Grupo de relatores especiais da ONU pede que Irã suspenda a execução de cinco ativistas

Os ativistas da minoria árabe Ahwazi foram condenados à morte sob a acusação de propaganda, corrupção e “inimizade contra Deus”.

Relator Especial sobre a Situação dos Direitos Humanos no Irã, Ahmed Shaheed. UN Photo / Jean-Marc FerréUm grupo de especialistas independentes das Nações Unidas pediu ao Irã que suspenda a execução de cinco ativistas pertencentes à minoria árabe Ahwazi. Eles foram condenados à morte sob a acusação de propaganda, corrupção e “inimizade contra Deus”.

Mohammad Ali Amouri, Sayed Jaber Alboshoka, Sayed Mokhtar Alboshoka, Hashem Shabain Amouri e Hadi Rashidi, todos os membros fundadores da Al-Hiwar, um instituto científico e cultural, foram presos em suas casas em Ahwaz em 2011, à frente do sexto aniversário dos protestos generalizados por parte da comunidade Ahwazi. Suas sentenças foram recentemente confirmadas pelo Tribunal Supremo, apesar de questionamentos sobre a forma como esses julgamentos foram conduzidos.

“É absolutamente inaceitável que indivíduos sejam presos e condenados à morte por exercer seus direitos à liberdade de reunião pacífica, de associação, de opinião e de expressão, e filiação a grupos minoritários e às instituições culturais”, disse o Relator Especial sobre a Situação dos Direitos Humanos no Irã, Ahmed Shaheed.

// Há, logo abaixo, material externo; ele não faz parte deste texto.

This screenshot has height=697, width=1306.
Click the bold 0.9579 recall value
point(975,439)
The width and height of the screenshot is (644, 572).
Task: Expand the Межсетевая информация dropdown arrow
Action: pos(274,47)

Também condenaram a ordem de execução o Relator Especial sobre Execuções Extrajudiciais, Sumárias ou Arbitrárias, Christof Heyns, o Relator Especial sobre Tortura, Juan E. Méndez, a Relatora Especial sobre os Direitos à Liberdade de Reunião Pacífica e de Associação, Maina Kiai e Relatora Especial da ONU sobre as Questões das Minorias, Rita Izsak.